The wealthy owners of America’s Cup sailing teams in New Zealand might miss the chance to see those teams in action because they are unable to obtain places in New Zealand’s managed isolation facilities.
Radio New Zealand reported Thursday that Jim Ratcliffe, the head of INEOS Team UK, Patrizio Bertelli of Italian challenger Luna Rossa and several high-profile figures associated with U.S. team American Magic have secured visas to come to New Zealand but don’t yet have places in isolation hotels.
New Zealand operates a system under which anyone traveling to New Zealand — mostly returning citizens and permanent residents — must obtain a voucher guaranteeing a room in an isolation hotel before boarding a flight home.
Most managed isolation facilities currently are full of New Zealanders who have returned home to be with families at Christmas, returned for compassionate reasons or are returning permanently after previously having lived overseas.
With the isolation system close to capacity some New Zealanders already are being turned away and places have not been found for the team bosses.

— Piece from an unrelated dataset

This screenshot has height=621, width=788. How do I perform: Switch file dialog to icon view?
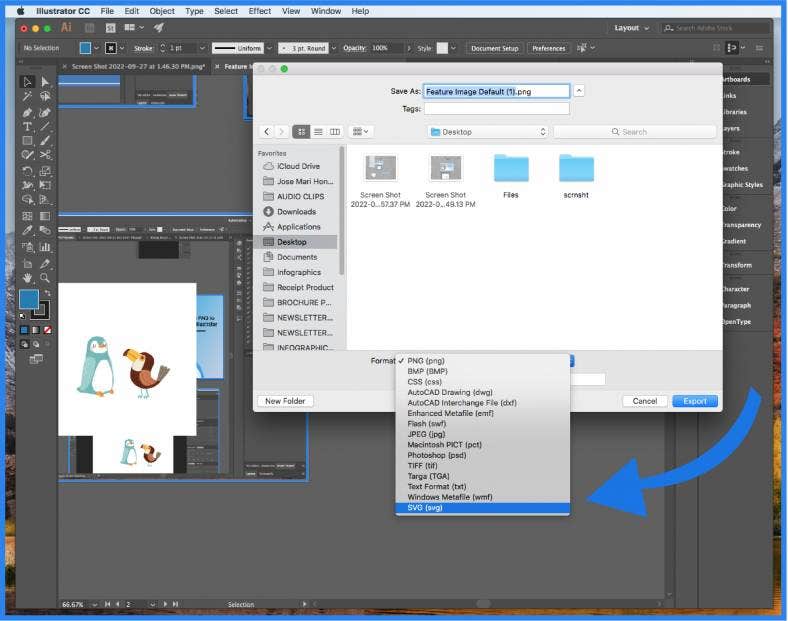tap(301, 132)
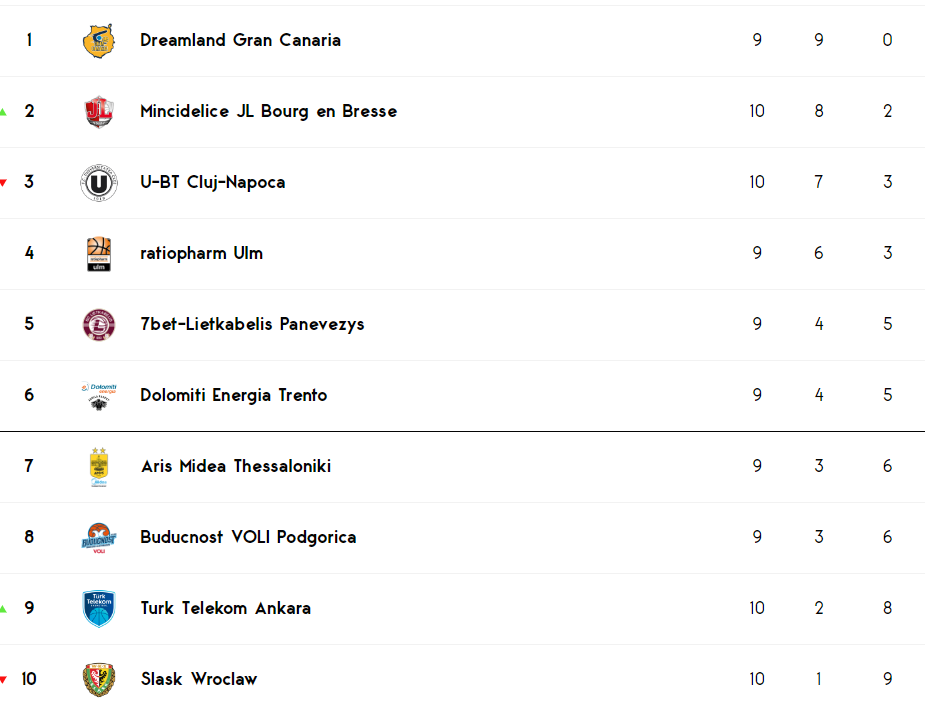Select the 7bet-Lietkabelis Panevezys team name
This screenshot has width=925, height=711.
(252, 325)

Ratcliffe, who heads the INEOS chemicals group, Bertelli, who founded fashion label Prada, and American Magic backers Hap Fauth, Doug De Vos and Roger Penske can only hope vacancies become available before challenger racing begins in January.

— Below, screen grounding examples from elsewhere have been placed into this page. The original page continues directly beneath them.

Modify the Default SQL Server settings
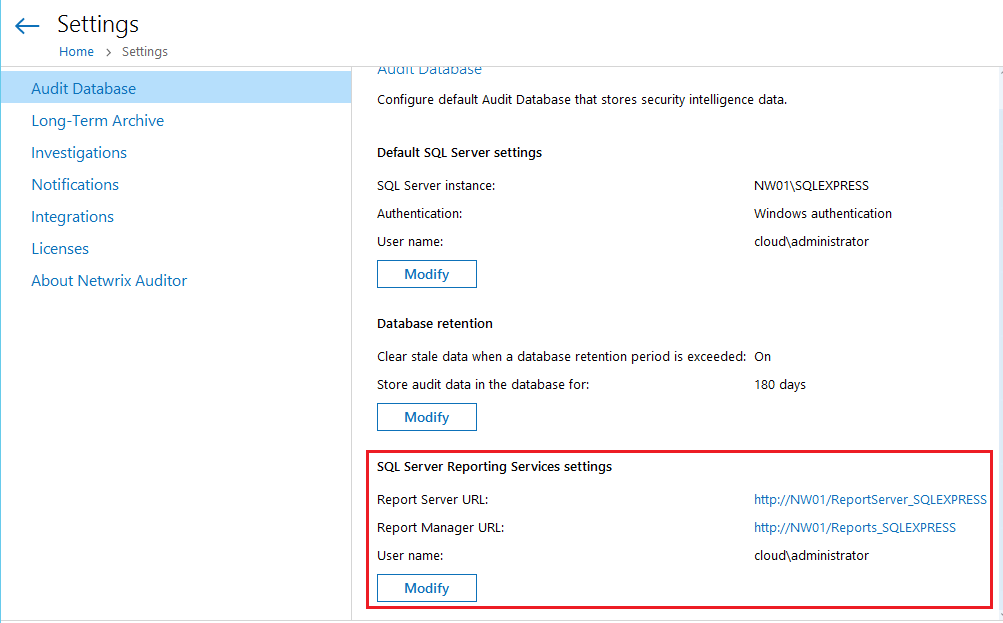1003x623 pixels. (426, 274)

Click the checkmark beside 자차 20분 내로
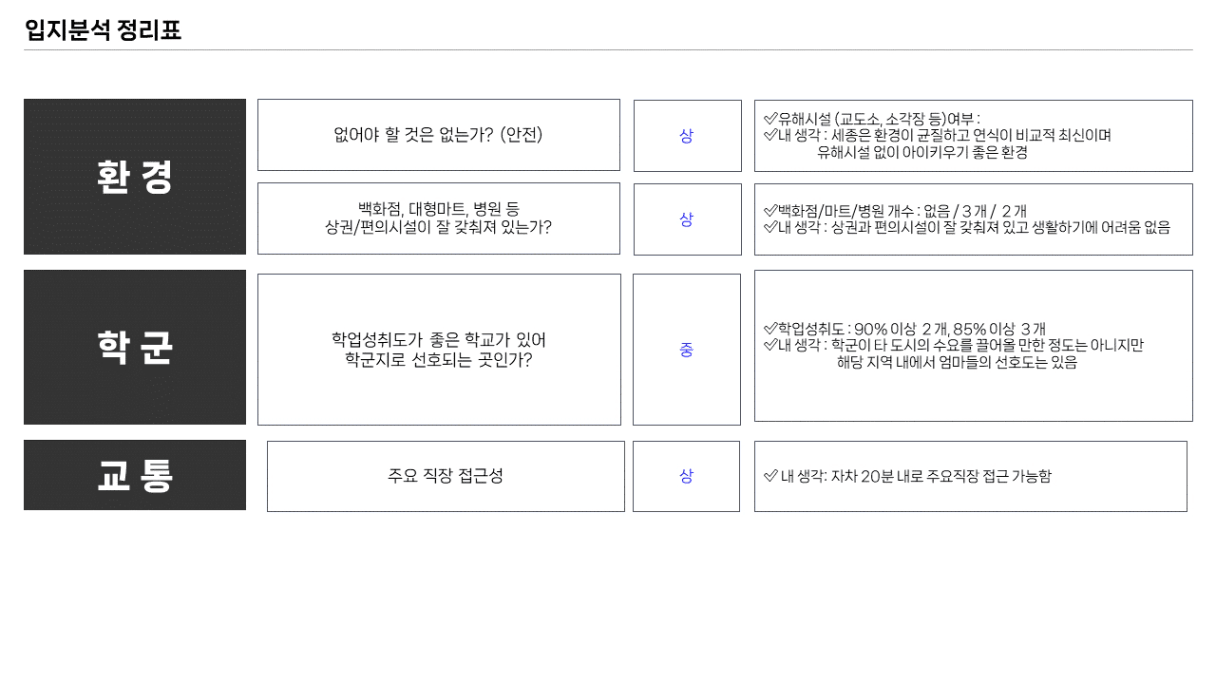pos(770,476)
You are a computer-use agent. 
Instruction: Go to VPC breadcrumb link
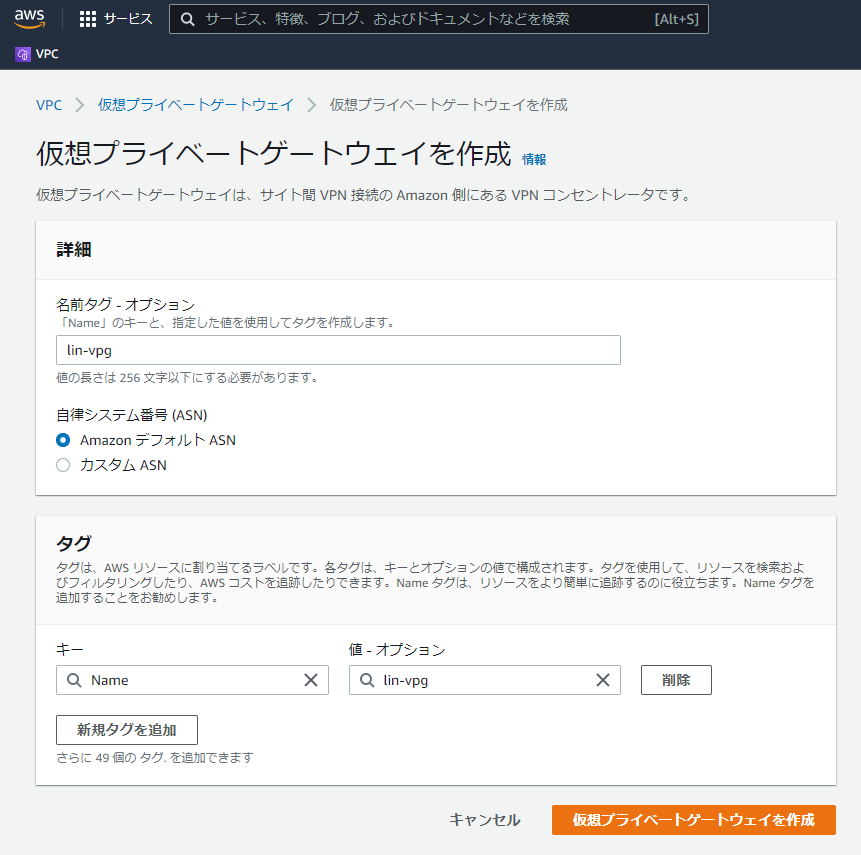click(x=49, y=105)
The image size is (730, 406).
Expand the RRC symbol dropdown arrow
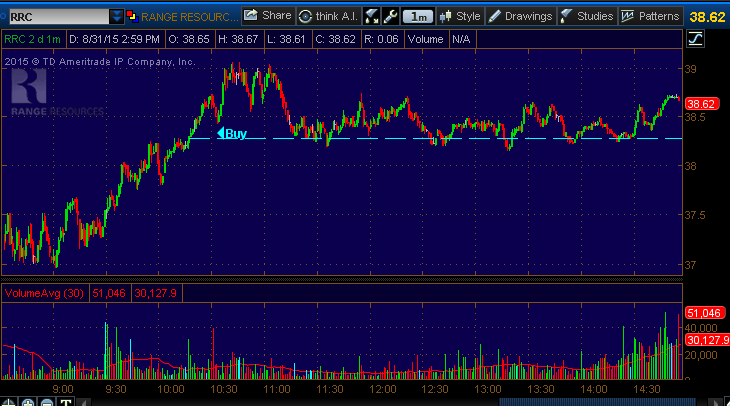click(116, 16)
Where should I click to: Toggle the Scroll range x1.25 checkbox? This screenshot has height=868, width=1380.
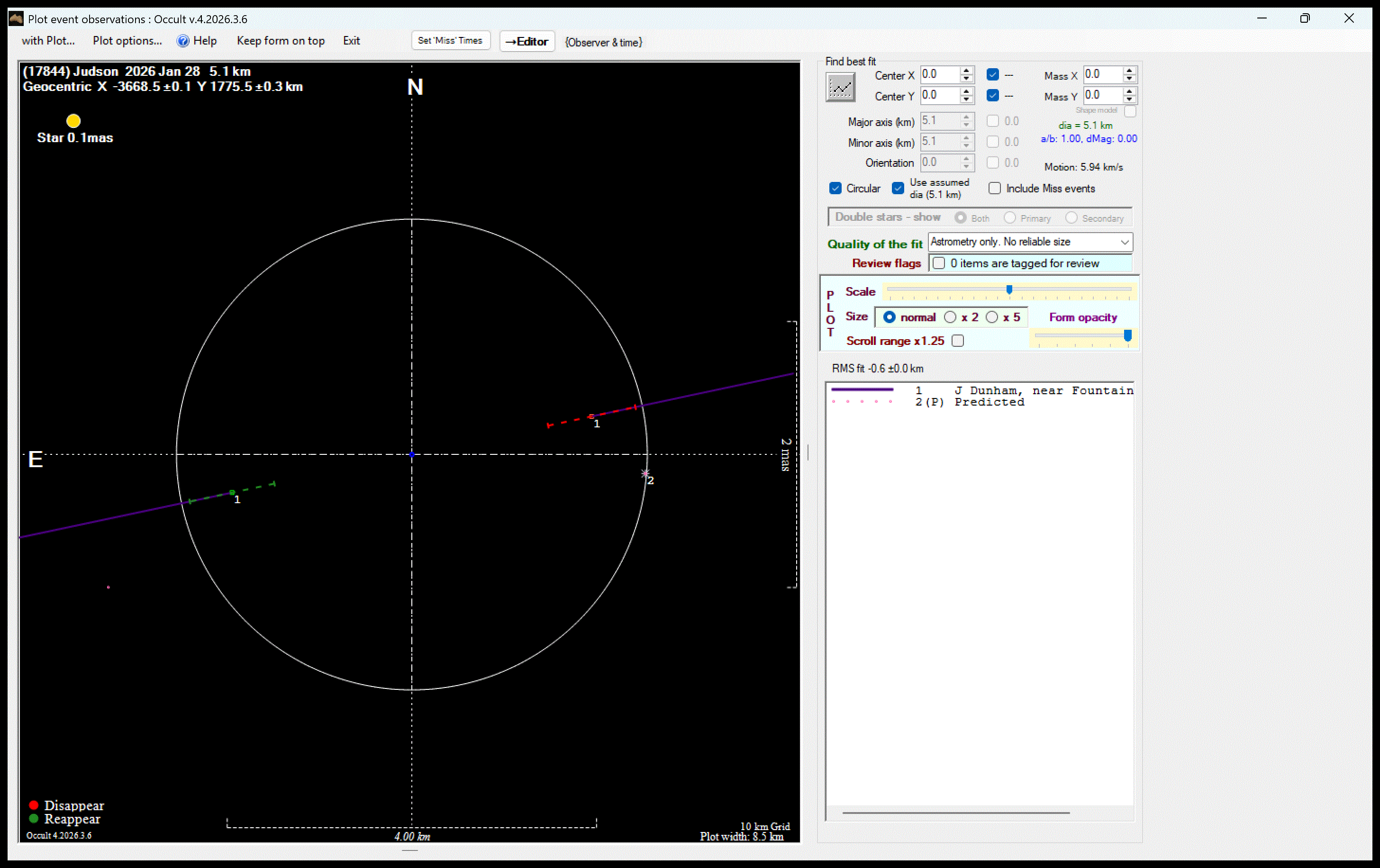[x=958, y=341]
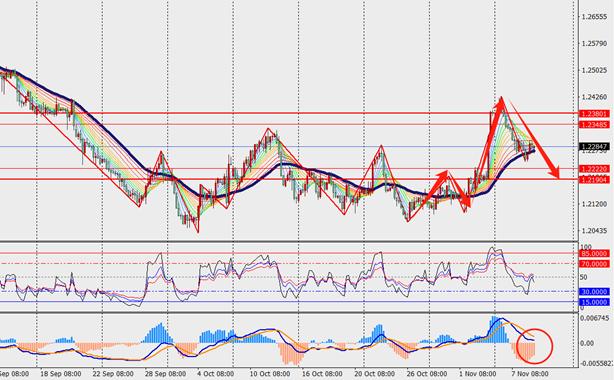Click the 1.21904 red price label
The image size is (614, 380).
[x=595, y=179]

Racing began Thursday in the America’s Cup World Series, a warm-up event which is not part of the official America’s Cup regatta.

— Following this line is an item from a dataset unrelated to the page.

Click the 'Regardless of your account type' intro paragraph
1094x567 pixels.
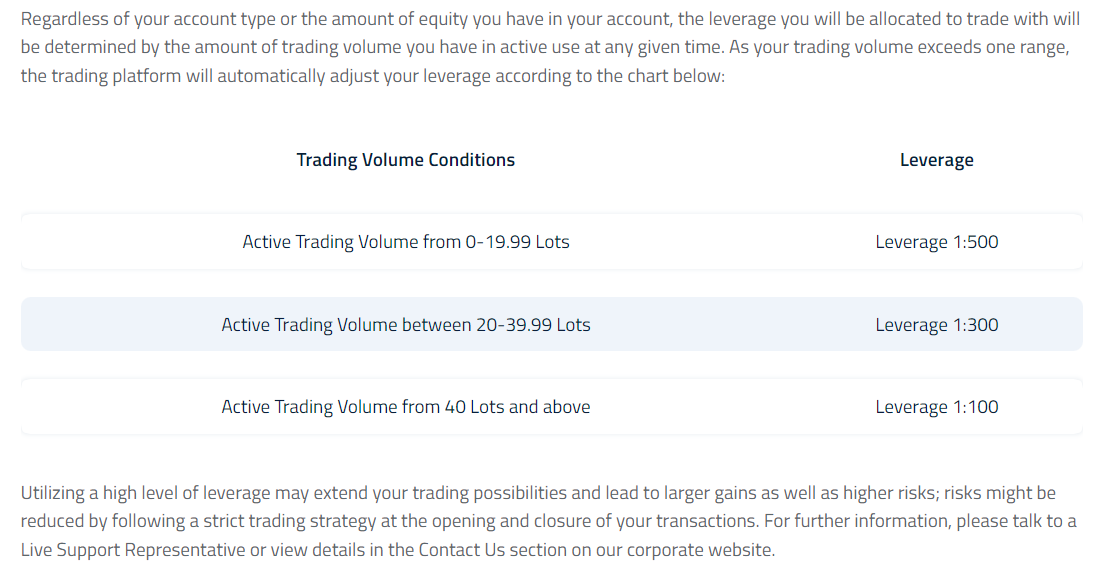pos(550,47)
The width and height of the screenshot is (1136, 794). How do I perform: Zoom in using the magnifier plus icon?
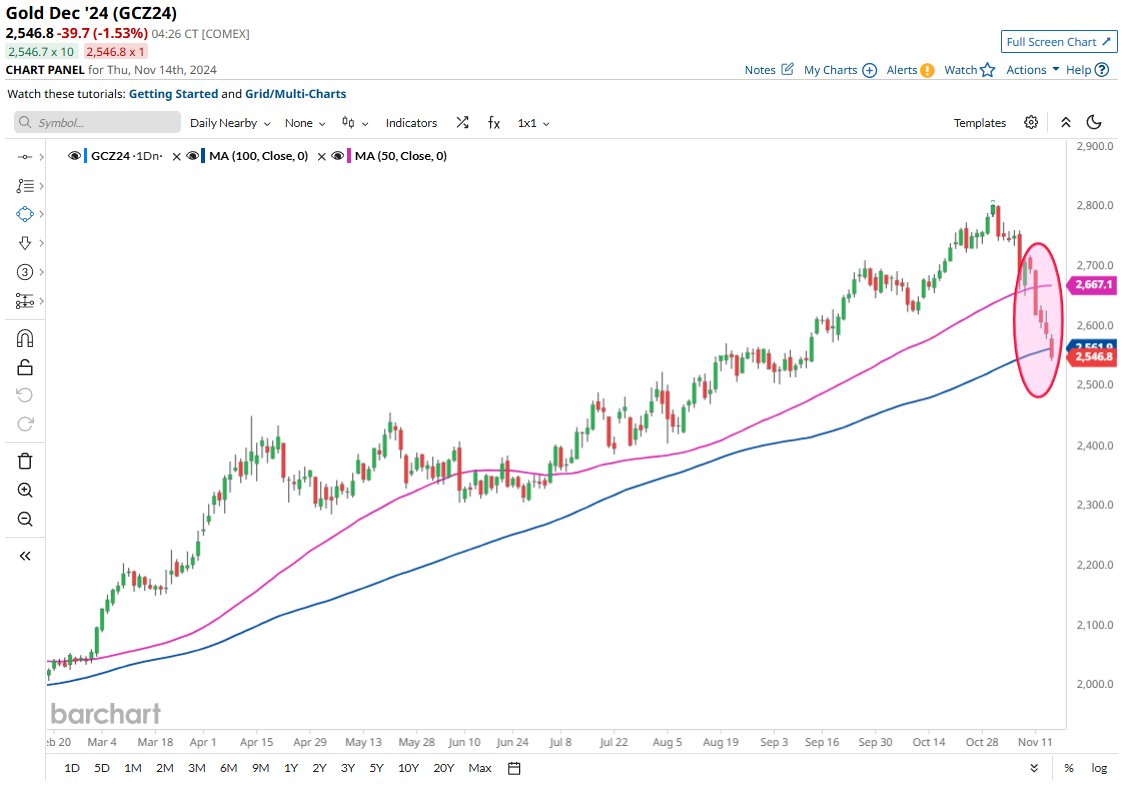[24, 490]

The teams themselves, sailors and shore crew were allowed exemptions to enter New Zealand as essential workers because the Cup is thought to contribute hundreds of millions to the New Zealand economy. The team owners have been allowed visas on the same basis.
The American Magic backers were granted visas in June and Bertelli and Ratcliffe in July and November respectively, Radio New Zealand reported.
New Zealand’s America’s Cup minister Stuart Nash said his staff are working on a solution.
“We do understand that owners have invested a significant amount of money here so it’s a very fine balancing act about getting this right,” Nash said. “Servicing the needs of Kiwis overseas who want to come home but also ensuring that the men and women who’ve invested millions of dollars in this can take some part in it.”